I have actually seen 'pro' wedding photographers advertising the fact they have a 'diploma' from these guys.

A while ago I booked the School of Photographic Imaging Diploma in Digital Photography Course, set up by Amateur Photographer and endorsed by Nikon. It was beyond basic and probbaly only fully any use if you didn't know which end of a camera was which. Sent it back under there retrurns policy and they refunded no quibble at all.

I have no doubt they have some value but £500? No.
 
Over at TP, there was a post about this course and it got a bit derailed and discussion moved onto this one: Photography course. There are numerous people updating the thread with their views and opinions on it, and to me it sounds quite good, so much so that I'm looking at doing it :). I do believe that from the right course, you can learn a lot more than just going out and taking photos on your own, especially if you have a good professional tutor providing the feedback. It does come down to what type of learner you are, but for me, having a structured course is more benfecial than reading random tutorials and going out taking photos of whatever.
 
And??

That's like saying 'you fancy a three course meal? a pizza would be cheaper'

Of course it would be cheaper, how could a mass produced DVD tutorial fail to be cheaper than a course delivered by an actual human being with, you know, feedback...

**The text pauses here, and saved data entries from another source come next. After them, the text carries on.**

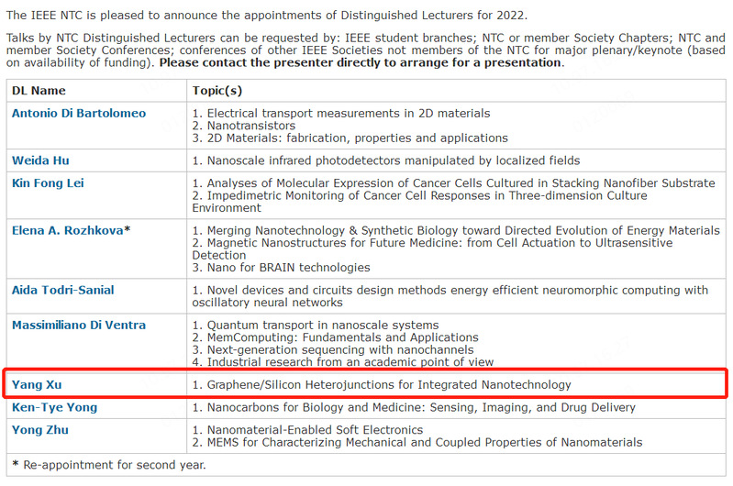Click the bold "Please contact the presenter" text
733x486 pixels.
pyautogui.click(x=360, y=63)
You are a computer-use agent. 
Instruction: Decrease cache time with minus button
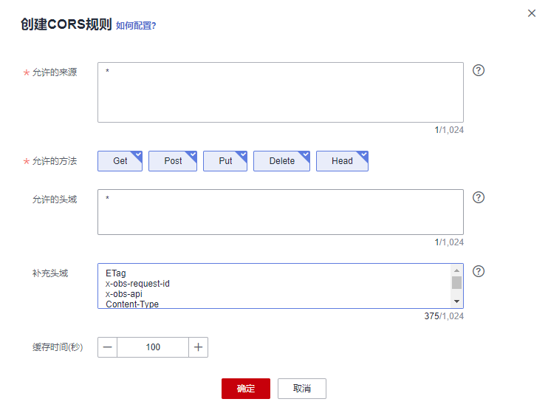coord(108,347)
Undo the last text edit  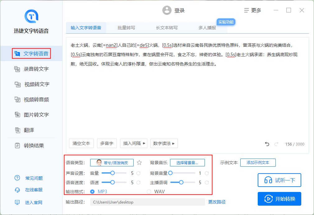(268, 143)
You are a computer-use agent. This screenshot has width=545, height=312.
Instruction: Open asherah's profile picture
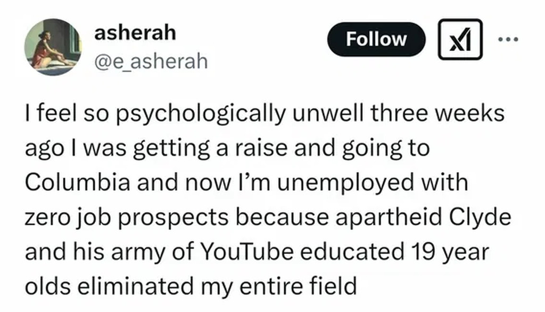[53, 47]
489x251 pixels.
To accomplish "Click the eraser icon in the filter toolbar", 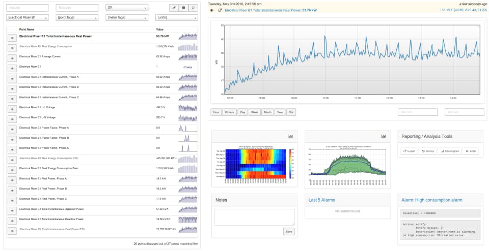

If the guy want's to learn the basic's (or more advanced stuff), he'l probably get more from a DVD produced by a talented photographer, that has been carefully planned and edited, than a course with a photography teacher who's probably not as good at photography.

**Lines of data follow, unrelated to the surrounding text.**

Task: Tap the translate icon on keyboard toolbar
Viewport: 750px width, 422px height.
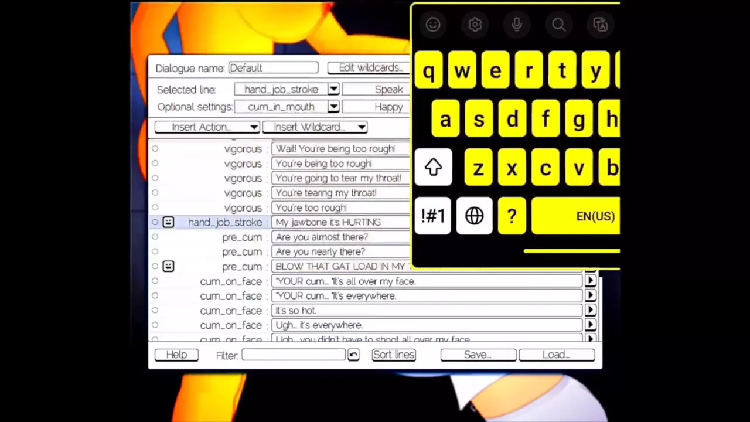Action: pyautogui.click(x=600, y=25)
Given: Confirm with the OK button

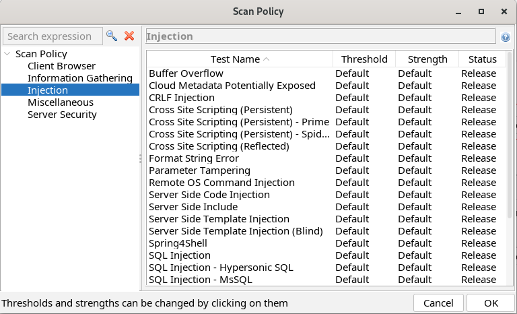Looking at the screenshot, I should point(491,303).
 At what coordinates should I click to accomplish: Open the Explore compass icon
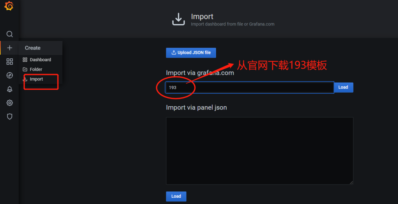pyautogui.click(x=10, y=75)
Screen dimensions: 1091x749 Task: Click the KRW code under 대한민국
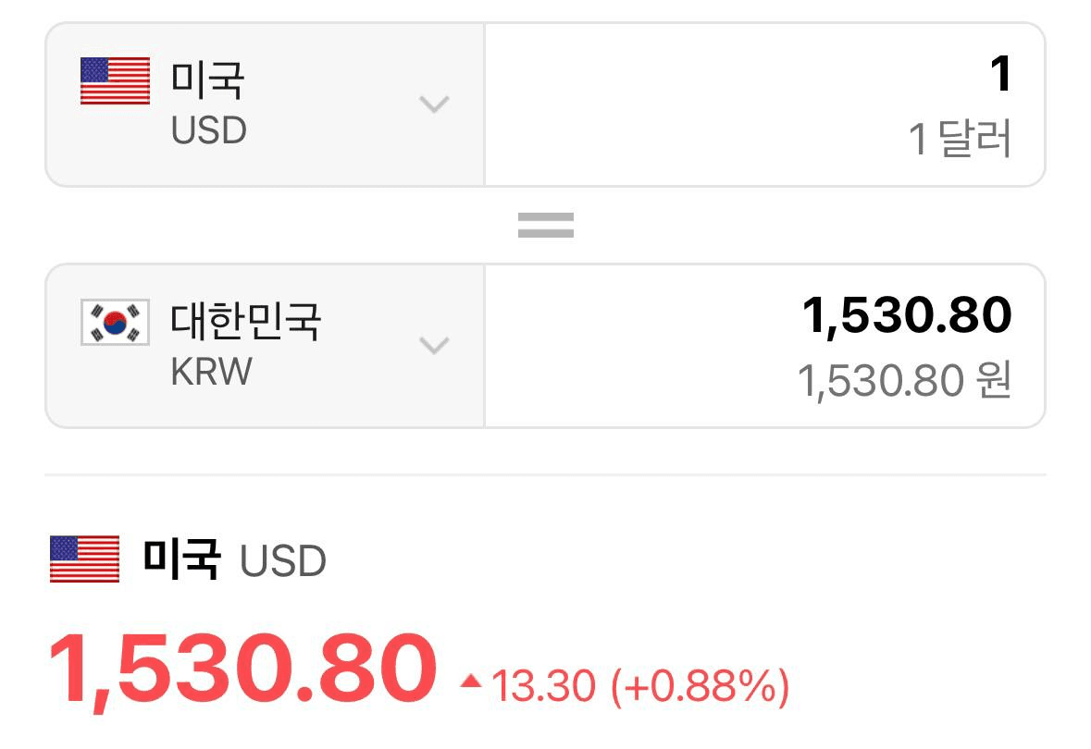coord(211,372)
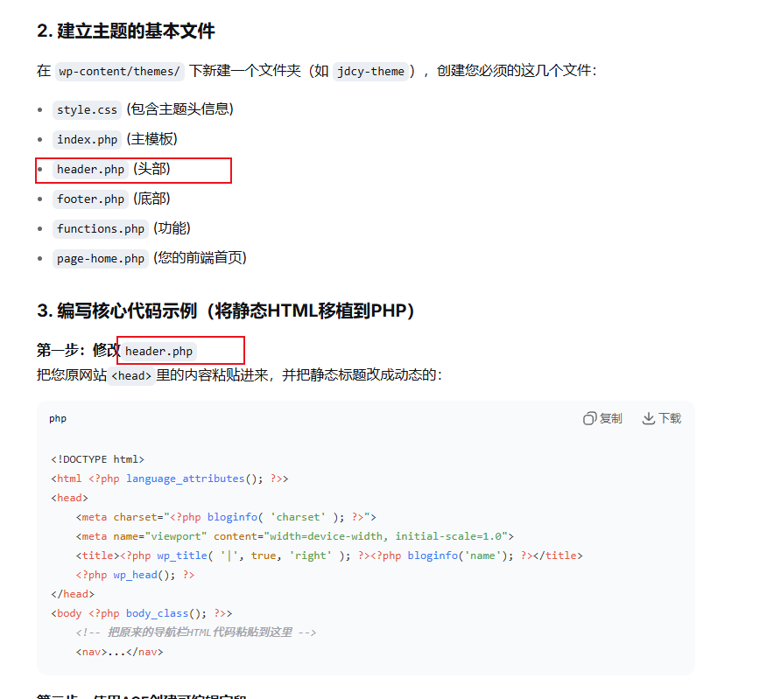Click the wp_head() code line
Screen dimensions: 781x699
135,575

Those who can 'do', those who can't 'teach'.
 
Those who can 'do', those who can't 'teach'.

What rubbish. Those who have a passion for passing on their skills to others teach, maybe you've had a bad experience, no need to generalise quite so wildly.

That's before you get onto the complete lack of feedback from even the best planned DVD, if you don't get one of the concepts, that's it. If you don't get something on a course, you ask for it be explained again. There are good and bad ones, this is best addressed by avoiding the bad ones, it's not that hard.

I wasn't actually saying the DVDs were worthless, just that they're completely different to a course. If you think they're comparable (that is, a couple of hours watching a DVD produced to cater to as wide an audience as possible compared to spending a day with a good photographer, asking questions and discussing technique) then I'm not going to bother arguing with you.